Week after week many people post questions on the community boards without providing sample data in the form of a data step. Why don't they use Mark Jordan's (@SASJedi's) convenient %data2datastep macro, which is presented in @Reeza's well-received library article from March 2016?
Indeed, a post using %data2datastep ("as is") would contain the keyword datalines4. But it seems that merely 96 discussions among all threads from the last 12 months contain this keyword.
Yesterday, a user who had been pointed to the library article wrote: "I don't understand that reading at all!"
Let me try to put myself in the position of a fictitious user with only very basic SAS knowledge and a non-IT background, reading the article.
filename _d2d url 'http://.../data2datastep.sas';
filename _prg temp;
data _null_;
infile _d2d;
file _prg;
input;
put _infile_;
run;
%inc _prg;
%data2datastep(!HELP)
dm 'filepad "&file"';
But this might not work in SAS UE (?).
To be clear, this is not meant as a criticism. I was just wondering why %data2datastep is so underused.
Hi @FreelanceReinh, your post is timely. I'm literally working on plans for a new SAS user forum where content like this would be *very* well received.
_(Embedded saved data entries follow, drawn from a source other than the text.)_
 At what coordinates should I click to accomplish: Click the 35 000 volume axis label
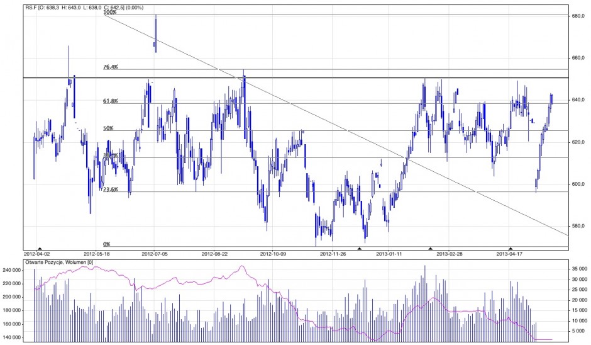coord(577,268)
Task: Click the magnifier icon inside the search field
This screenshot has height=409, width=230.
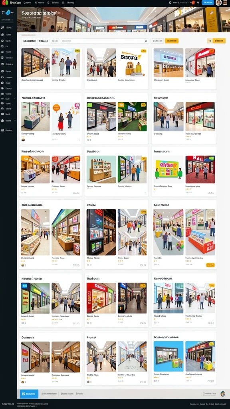Action: point(146,41)
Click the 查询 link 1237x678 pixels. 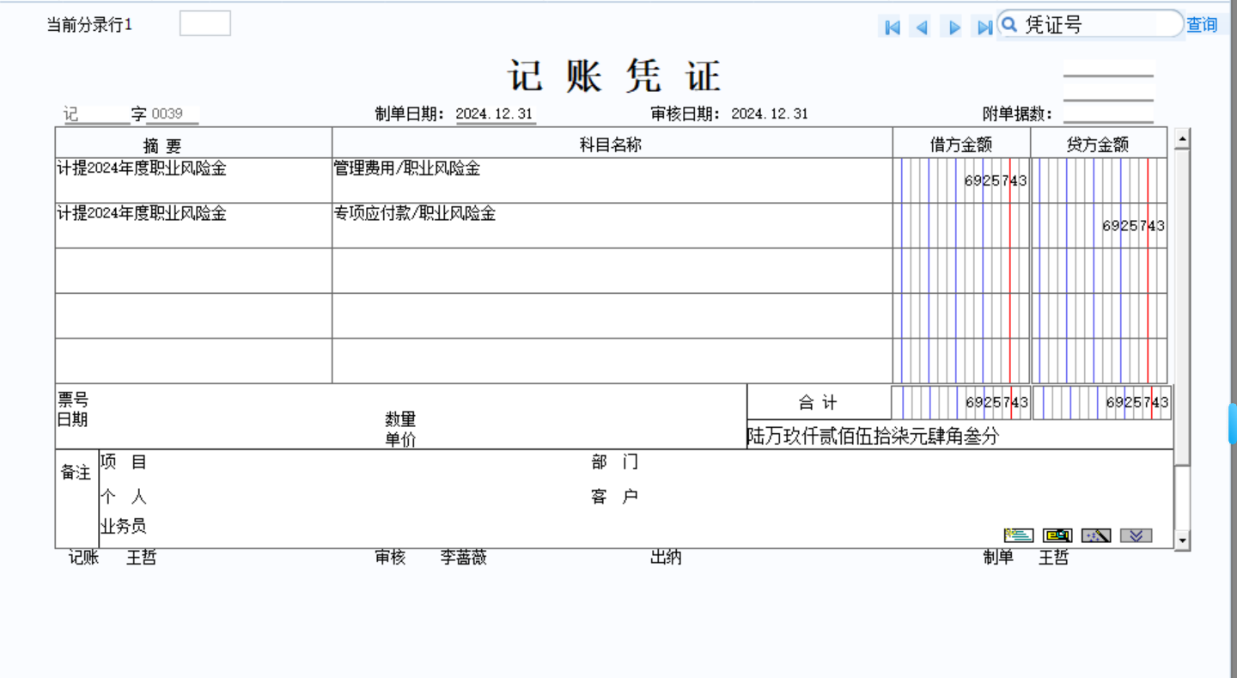click(x=1202, y=25)
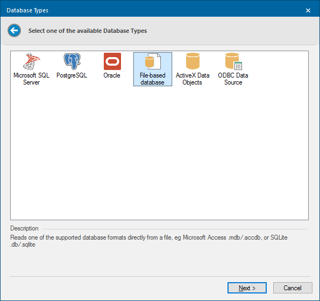Select the Microsoft SQL Server icon
Image resolution: width=320 pixels, height=301 pixels.
pos(31,61)
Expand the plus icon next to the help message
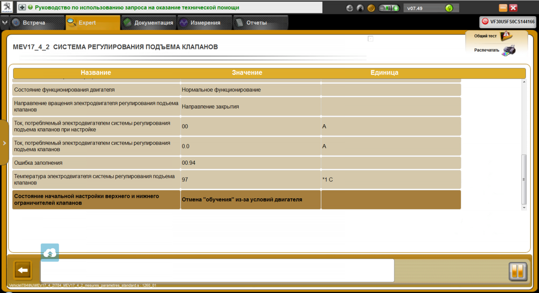This screenshot has height=293, width=539. [22, 8]
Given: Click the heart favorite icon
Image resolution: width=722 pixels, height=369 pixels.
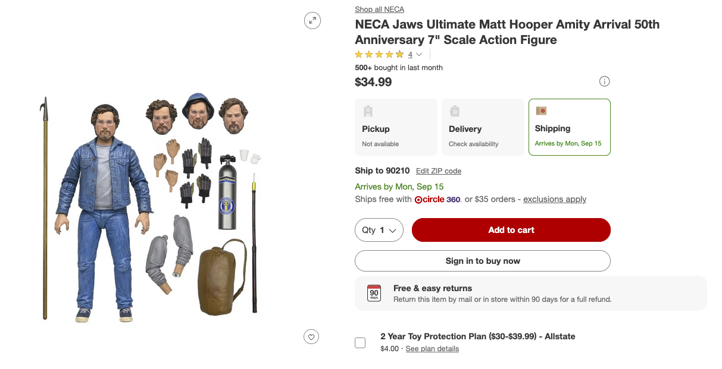Looking at the screenshot, I should 311,337.
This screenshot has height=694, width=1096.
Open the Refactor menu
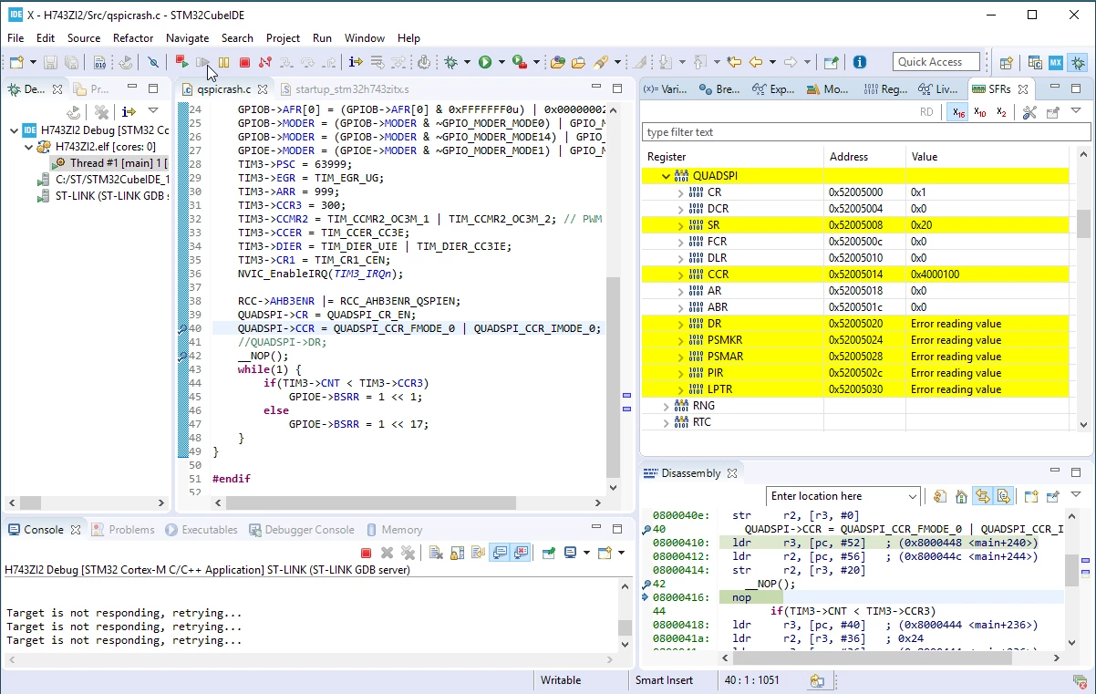[x=133, y=38]
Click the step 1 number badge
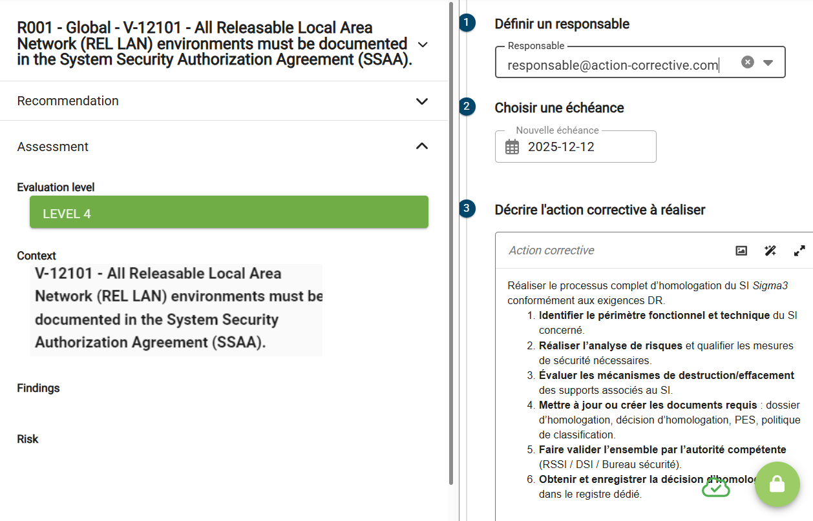 467,23
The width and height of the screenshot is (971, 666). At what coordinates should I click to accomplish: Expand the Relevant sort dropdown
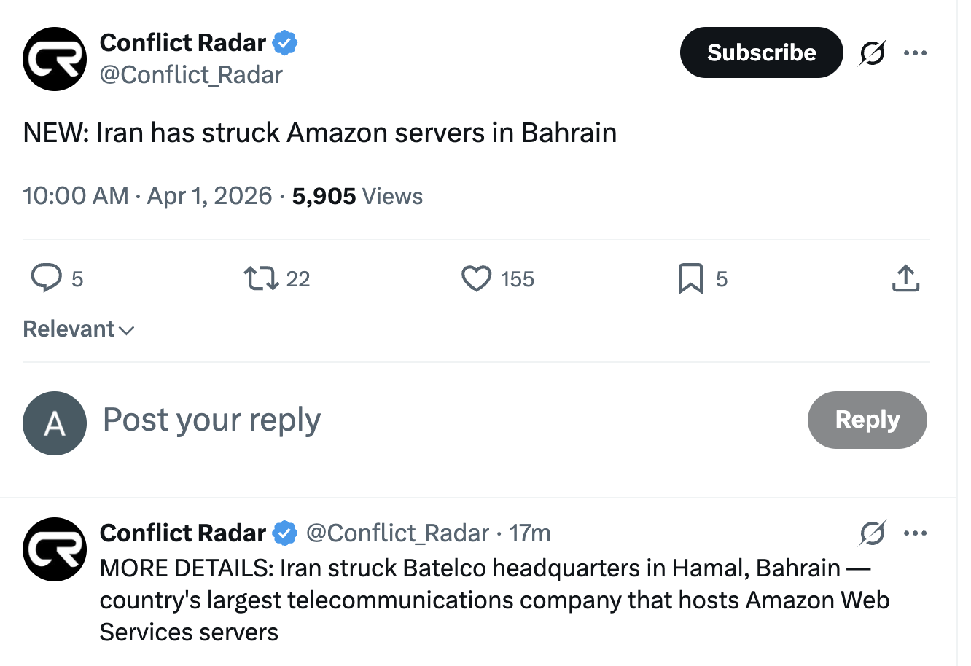[x=79, y=329]
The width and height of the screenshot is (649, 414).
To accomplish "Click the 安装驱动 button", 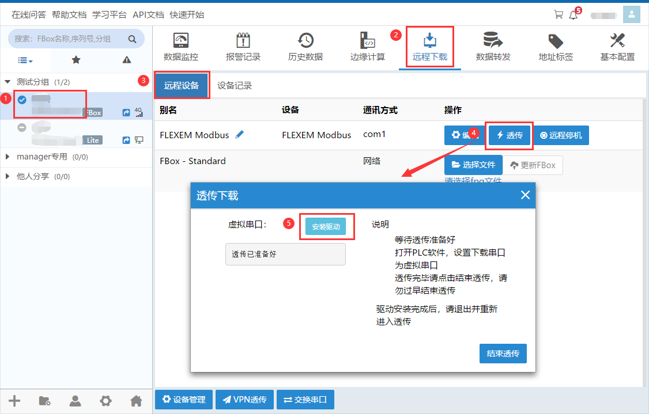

We want the space to be exceptionally welcoming and helpful for folks trying to get up to speed on SAS, whether they're students or someone encountering SAS for the first time in the context of their job. I'd appreciate ideas from you and fellow members on ways to make it awesome.
@FreelanceReinh wrote " I was just wondering why %data2datastep is so underused"
Feedback from my fellow DePaul university College of computing class and lab mates, they don't even know such a thing existed. That never came up as a pop up or an alert for newbies.
@novinosrin: Sure, this can be another reason. However, before writing my post I had checked the "Getting Started" page and found a link to Reeza's library article in the very first entry of that page, titled "How to get fast, helpful answers" (in item 3 of "3 steps to compose a great question"). The latter is also linked at the bottom of the "New Message" screen (under the checklist "Before pressing POST ..."). So, the information is only one or two clicks away. But of course, new users of the Communities can arrive on a variety of routes. Maybe they could be guided a little more.
@FreelanceReinh: I agree with almost everything you said.
Three additional possible problems: (1) the macro doesn't use named parameters (which would make it a lot easier [IMHO] to use; (2) there isn't an example usage line; and (3) one parameter isn't defined in the local parameters list thus produces a warning.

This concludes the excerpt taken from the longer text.